Kitzbüheler Radmarathon: What would I do different next time?
This also leads to the question of whether I would do anything differently if I were to do it again. As far as preparation is concerned: No. At most an additional “vacation” in the mountains, if time permits. Seriously, Zwift can prepare you very well for what you need in the mountains. My performance shows that very well.
But: Riding uphill is different to riding on a turbo trainer. The incline puts a different strain on the body. Afterwards, I had pain in places I didn’t know existed. So at least some training in the mountains would be desirable for someone like me, who is happy about every bridge in Brandenburg.
But the training itself was great. I felt fit to the point. So I seem to have done a lot of things right. Next time, I would make sure that I eat more regularly. So not two big gulps from the bottle and then not at all for 40 minutes, but really a little every few minutes. And really use the gels I have.
And I would eat a lot more bananas at the intermediate points next time. The few seconds are a must. Maybe then it will stay cramp-free. But hey! This was my first bike marathon. And it went very, very well. I got to know my limits and overcame them. I proved my mental and physical strength – and I had a perfect mix of fun and pain.
Danke!
Once again, I would like to thank everyone who has helped me along the way.

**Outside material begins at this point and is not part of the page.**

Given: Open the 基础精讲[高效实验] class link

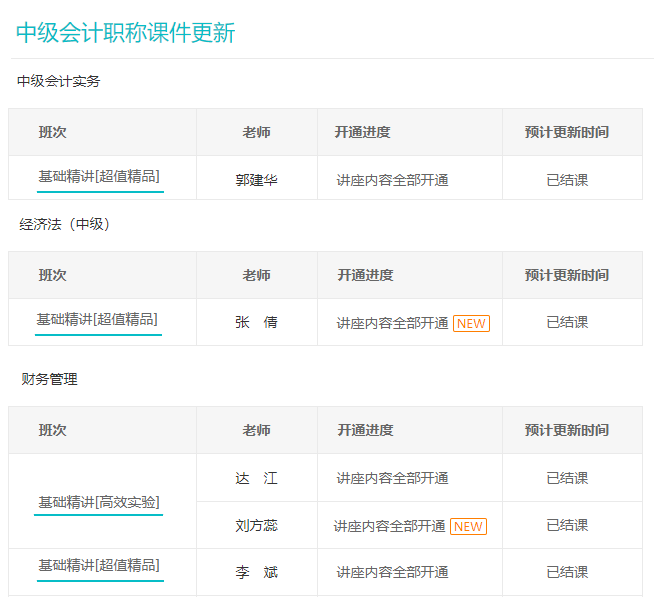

- My girlfriend Nina, who endured all the preparation process and always supported me
- My training partner Roland, who got everything rolling in the first place and made it all possible. Chapeau to him for also finishing the bike marathon – despite several tough setbacks this year
- Team Vegan – a wonderful community that has supported me on my journey for two years. I’ve made friends there and received valuable tips. Thank you!
- Bike Academy Berlin: An excellent bike fitting that enabled me to achieve the final percentages
- Thanks also to everyone who has given me positive encouragement for weeks and who cheered and suffered with me when I finally made it
- And thanks to the organizers. A really great event!